Conservation Economics
The Conservation Economics section provides applied socio-economic research related to biodiversity wildlife habitat conservation. This activity includes three interrelated components: research, policy formulation, and project implementation. The section also provides research findings and policy recommendations with respect to the use of economic and institutional incentives for biodiversity conservation.

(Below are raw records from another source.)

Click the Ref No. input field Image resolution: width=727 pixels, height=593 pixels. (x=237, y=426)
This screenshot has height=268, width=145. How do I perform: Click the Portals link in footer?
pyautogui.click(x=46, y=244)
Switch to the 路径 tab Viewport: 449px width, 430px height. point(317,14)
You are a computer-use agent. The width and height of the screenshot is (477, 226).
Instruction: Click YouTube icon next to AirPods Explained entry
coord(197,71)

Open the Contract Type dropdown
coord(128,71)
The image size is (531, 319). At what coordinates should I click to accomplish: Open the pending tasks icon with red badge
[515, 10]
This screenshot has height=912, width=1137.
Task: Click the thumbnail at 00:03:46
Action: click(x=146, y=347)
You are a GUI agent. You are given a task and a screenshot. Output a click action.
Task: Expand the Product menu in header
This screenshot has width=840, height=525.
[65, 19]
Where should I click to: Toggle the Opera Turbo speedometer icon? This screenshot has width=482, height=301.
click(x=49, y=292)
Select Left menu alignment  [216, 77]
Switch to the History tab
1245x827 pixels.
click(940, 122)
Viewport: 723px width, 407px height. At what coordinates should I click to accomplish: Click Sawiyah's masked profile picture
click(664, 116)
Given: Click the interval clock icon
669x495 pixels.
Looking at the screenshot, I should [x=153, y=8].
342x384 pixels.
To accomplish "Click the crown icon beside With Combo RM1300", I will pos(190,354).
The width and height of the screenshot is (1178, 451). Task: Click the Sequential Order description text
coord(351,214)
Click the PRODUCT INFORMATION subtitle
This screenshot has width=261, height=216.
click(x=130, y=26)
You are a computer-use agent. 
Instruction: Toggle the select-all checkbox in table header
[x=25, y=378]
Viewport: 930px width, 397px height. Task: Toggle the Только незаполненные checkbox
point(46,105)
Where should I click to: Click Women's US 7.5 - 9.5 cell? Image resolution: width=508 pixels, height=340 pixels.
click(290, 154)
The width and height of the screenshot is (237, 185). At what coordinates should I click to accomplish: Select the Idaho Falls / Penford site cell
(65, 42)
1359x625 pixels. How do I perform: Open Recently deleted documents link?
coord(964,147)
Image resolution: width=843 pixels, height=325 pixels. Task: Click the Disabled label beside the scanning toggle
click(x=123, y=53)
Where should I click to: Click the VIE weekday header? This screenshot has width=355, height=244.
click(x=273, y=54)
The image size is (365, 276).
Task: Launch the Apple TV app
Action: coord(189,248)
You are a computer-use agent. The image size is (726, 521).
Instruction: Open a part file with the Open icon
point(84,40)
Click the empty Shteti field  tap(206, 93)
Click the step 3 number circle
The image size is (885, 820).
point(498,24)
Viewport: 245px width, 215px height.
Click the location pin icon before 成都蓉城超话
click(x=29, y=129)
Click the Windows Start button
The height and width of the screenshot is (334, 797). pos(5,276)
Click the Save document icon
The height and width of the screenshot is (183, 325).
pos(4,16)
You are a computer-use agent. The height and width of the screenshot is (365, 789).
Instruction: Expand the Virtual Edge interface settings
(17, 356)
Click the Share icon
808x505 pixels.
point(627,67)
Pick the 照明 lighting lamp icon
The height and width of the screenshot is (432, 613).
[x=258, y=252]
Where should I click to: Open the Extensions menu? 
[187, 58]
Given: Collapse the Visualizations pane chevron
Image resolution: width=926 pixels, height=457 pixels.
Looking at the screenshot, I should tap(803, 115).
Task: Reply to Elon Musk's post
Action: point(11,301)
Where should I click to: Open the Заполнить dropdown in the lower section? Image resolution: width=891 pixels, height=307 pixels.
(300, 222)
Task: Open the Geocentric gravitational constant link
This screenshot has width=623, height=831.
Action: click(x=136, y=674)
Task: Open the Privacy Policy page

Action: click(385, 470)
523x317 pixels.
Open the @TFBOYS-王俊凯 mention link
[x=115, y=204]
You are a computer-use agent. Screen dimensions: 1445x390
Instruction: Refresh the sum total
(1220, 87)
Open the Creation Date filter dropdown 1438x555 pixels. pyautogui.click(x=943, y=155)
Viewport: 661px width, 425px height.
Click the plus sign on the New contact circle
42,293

Habitat Conservation Basics
Habitat Conservation Basics features an interactive presentation on designing conservation networks. A subsection on habitat and sprawl highlights the opportunities and challenges associated with conserving land in developing landscapes. A subsection on habitat in agricultural landscapes summarizes issues unique to farmlands and profiles some landowners who have done an exceptional job conserving biodiversity. We also feature a subsection on managing habitat in reserved forests and lands managed for timber production.

Invasive Species
Competition from invasive species is second only to habitat loss as a cause for species endangerment. Many states have developed unique programs to address invasive species.

Incentives for Conservation
Because a great deal of important habitat and other elements of biodiversity are found on private land, a summary of incentive programs for private landowners at the state and federal level is provided, as well as in-depth studies of incentive programs for several states.

Oregon Biodiversity Project
The Oregon project is widely recognized as a model for biodiversity projects in other states. It began in the early 1990s among a small group of conservationists including Defenders of Wildlife, The Nature Conservancy and the Oregon Natural Heritage Program.